The couple went in panic to hospitals in Gulbarga and Hyderabad and found out that a blood vessel had been nicked during the hysterectomy, a surgery that was unwarranted in the first place. Sunitha insists that her pains before the surgery were nothing compared to what she now suffers.

The problem across India

The spate of hysterectomies in Kalaburgi mirrors similar malpractice found by the Karnataka Janaarogya Chaaluvali in 2013 in the south Karnataka district Chikkamagalur where women were encouraged to undergo hysterectomies to avoid cancer as well as do away with the inconvenience of menstruation.

Unwarranted hysterectomies have been reported from across India in recent years. In 2011, 16,000 women in Bihar opted for hysterectomies to avail of an insurance benefit under the Rashtriya Swasthya Bima Yojana. Thousands of cases of hysterectomies for insurance have been reported from Chhattisgarh, Rajasthan and Andhra Pradesh. In 2013, the international charity Oxfam had called for “immediate action to stop doctors conducting unnecessary hysterectomies in Indian private healthcare facilities”.

In Kalaburgi, however, the money for the surgeries seems to be going only out of the hands of the uneducated patient and into private hospitals’ coffers. Mohammed Zahir Ansari, the district health officer in Gulbarga, has instituted an inquiry based on the Karnataka Janaarogya Chaaluvali’s fact-finding report and some private hospitals under investigation have been ordered not to perform hysterectomies until further notice.

No faith in public health system

The people of Chapla Naik and Kalbavi have been spending thousands of rupees on hysterectomies at private hospitals because they have little faith in the public health system – government hospitals, primary health centres or accredited social health activists called ASHAs.

“The ASHA workers come but they don’t say anything about big illnesses,” said Sumana bai’s husband in Chapla Naik. “They only come and talk to us about delivering children, small things like fever or treatment for children’s diseases.”

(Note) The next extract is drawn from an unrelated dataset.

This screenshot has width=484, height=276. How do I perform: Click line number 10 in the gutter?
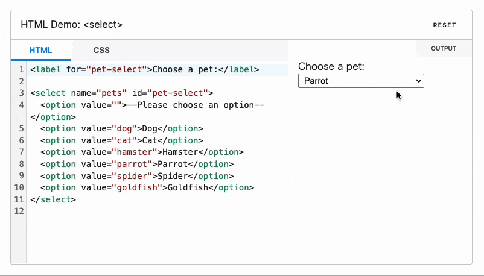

Vali bai, complaining of rude treatment, added: “No one listens to us in the government hospitals. I went with some pain in my abdomen and they just say ‘nothing is wrong with you’. I said it is hurting a lot so take an x-ray and look. They still said nothing is wrong and then ‘niklo udhar’.”

“We lack specialists, that is a known fact,” said Ansari, the district health officer. “The sort of technical speciality for gynaecology we don’t have in PHCs yet.”

Akhila Vasan, an activist with the Karnataka Janaarogya Chaaluvali, explained, “All the system that the women complain about – lower abdomen pain, menstrual irregularity, white discharge – could be symptoms of reproductive tract ailments or sexually transmitted infections for which there are supposed to be medicines and care under the national health programme. So what is happening to all those medicines because nothing is available at the PHC level?”

Fear of hospitals

Back in Chapla Naik, there have been arguments about what has happened. Said resident Om Singh whose wife and sisters have had the surgery, “When ladies have even little pain, they are not able to bear it and immediately go for some operation for relief. It is not the doctors’ fault, it is these women’s fault only.”

“How is it not the doctors’ fault? If I am sick he should tell me, if I am not he should say that I am not,” his neighbour retorted. “If a lady goes to the hospital with some pain, the doctors give tablets that increase the pain. They keep taking those tablets and the pain increases and finally when they say do the operation, we do it.

Among the many rumours and theories, Vali bai said she was now too scared to go to a hospital.